Work to be completed = Substitute "check box" for "checkbox" in the data, beginning at the line that contains "Collapse the ArchiwaKrypto20250330.pdf" and stopping after the line that contains "Enable the URL". Give back only those lines, with nothing else changed.

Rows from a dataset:
+++++
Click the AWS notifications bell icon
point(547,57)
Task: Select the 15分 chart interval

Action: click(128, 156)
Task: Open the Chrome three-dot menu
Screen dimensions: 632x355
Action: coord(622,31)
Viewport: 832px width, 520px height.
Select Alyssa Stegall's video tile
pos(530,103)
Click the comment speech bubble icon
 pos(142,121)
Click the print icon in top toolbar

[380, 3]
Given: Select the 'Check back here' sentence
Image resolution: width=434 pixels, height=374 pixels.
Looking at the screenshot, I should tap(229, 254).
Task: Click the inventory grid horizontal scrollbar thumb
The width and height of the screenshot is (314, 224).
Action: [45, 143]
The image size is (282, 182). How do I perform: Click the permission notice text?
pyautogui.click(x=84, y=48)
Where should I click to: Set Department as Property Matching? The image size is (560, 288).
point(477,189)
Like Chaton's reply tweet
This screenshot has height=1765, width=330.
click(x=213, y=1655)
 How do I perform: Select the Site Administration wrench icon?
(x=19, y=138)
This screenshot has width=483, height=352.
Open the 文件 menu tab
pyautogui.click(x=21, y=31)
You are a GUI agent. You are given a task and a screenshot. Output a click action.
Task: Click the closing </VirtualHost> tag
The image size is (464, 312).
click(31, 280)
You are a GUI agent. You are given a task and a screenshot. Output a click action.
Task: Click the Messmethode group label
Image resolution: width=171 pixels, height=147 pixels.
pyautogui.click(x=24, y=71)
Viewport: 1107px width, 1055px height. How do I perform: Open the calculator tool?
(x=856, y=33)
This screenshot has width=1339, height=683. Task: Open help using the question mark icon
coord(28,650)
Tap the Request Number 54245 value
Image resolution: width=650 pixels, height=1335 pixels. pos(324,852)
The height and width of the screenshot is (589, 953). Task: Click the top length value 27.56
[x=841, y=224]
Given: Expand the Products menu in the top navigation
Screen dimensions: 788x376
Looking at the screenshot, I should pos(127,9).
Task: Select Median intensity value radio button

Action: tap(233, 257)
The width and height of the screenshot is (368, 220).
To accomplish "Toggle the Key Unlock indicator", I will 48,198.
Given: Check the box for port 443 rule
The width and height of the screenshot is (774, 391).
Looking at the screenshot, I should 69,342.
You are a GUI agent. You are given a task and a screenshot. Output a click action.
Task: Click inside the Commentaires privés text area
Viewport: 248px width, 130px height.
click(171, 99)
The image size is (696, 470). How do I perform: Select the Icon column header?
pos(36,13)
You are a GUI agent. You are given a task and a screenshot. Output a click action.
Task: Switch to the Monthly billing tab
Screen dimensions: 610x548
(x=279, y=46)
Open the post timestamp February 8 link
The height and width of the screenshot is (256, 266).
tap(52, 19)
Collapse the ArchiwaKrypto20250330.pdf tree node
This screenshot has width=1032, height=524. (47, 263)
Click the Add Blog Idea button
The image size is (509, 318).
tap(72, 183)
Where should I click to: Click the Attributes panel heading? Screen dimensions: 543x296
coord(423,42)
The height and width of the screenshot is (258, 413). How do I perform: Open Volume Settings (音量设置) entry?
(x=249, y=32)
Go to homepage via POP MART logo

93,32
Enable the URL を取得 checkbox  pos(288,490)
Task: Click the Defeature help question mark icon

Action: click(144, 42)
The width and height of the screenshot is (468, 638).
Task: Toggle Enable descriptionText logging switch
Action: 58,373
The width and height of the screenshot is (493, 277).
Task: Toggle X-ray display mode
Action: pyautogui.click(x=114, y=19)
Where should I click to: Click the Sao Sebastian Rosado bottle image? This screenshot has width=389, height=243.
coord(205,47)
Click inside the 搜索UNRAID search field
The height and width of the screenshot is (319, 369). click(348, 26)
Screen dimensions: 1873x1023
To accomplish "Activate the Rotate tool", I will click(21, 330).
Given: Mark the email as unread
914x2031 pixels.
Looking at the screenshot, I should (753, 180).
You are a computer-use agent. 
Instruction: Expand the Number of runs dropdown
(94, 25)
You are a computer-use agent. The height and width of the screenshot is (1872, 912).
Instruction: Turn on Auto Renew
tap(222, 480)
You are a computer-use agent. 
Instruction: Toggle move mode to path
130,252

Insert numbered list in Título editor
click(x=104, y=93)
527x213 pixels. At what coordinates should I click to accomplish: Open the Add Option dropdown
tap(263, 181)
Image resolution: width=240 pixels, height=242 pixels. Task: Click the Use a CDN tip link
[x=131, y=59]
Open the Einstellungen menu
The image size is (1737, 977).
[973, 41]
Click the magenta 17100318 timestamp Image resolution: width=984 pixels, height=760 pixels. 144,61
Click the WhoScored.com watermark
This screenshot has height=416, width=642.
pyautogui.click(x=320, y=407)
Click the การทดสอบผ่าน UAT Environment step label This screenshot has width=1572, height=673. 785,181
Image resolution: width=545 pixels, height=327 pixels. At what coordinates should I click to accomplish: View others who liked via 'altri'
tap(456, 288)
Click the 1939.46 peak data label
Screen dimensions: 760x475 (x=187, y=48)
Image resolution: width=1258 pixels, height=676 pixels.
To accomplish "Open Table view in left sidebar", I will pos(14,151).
+++++
Final answer =
Collapse the ArchiwaKrypto20250330.pdf tree node
This screenshot has width=1032, height=524. (47, 263)
Click the Add Blog Idea button
The image size is (509, 318).
tap(72, 183)
Where should I click to: Click the Attributes panel heading? Screen dimensions: 543x296
coord(423,42)
The height and width of the screenshot is (258, 413). How do I perform: Open Volume Settings (音量设置) entry?
(x=249, y=32)
Go to homepage via POP MART logo

93,32
Enable the URL を取得 check box  pos(288,490)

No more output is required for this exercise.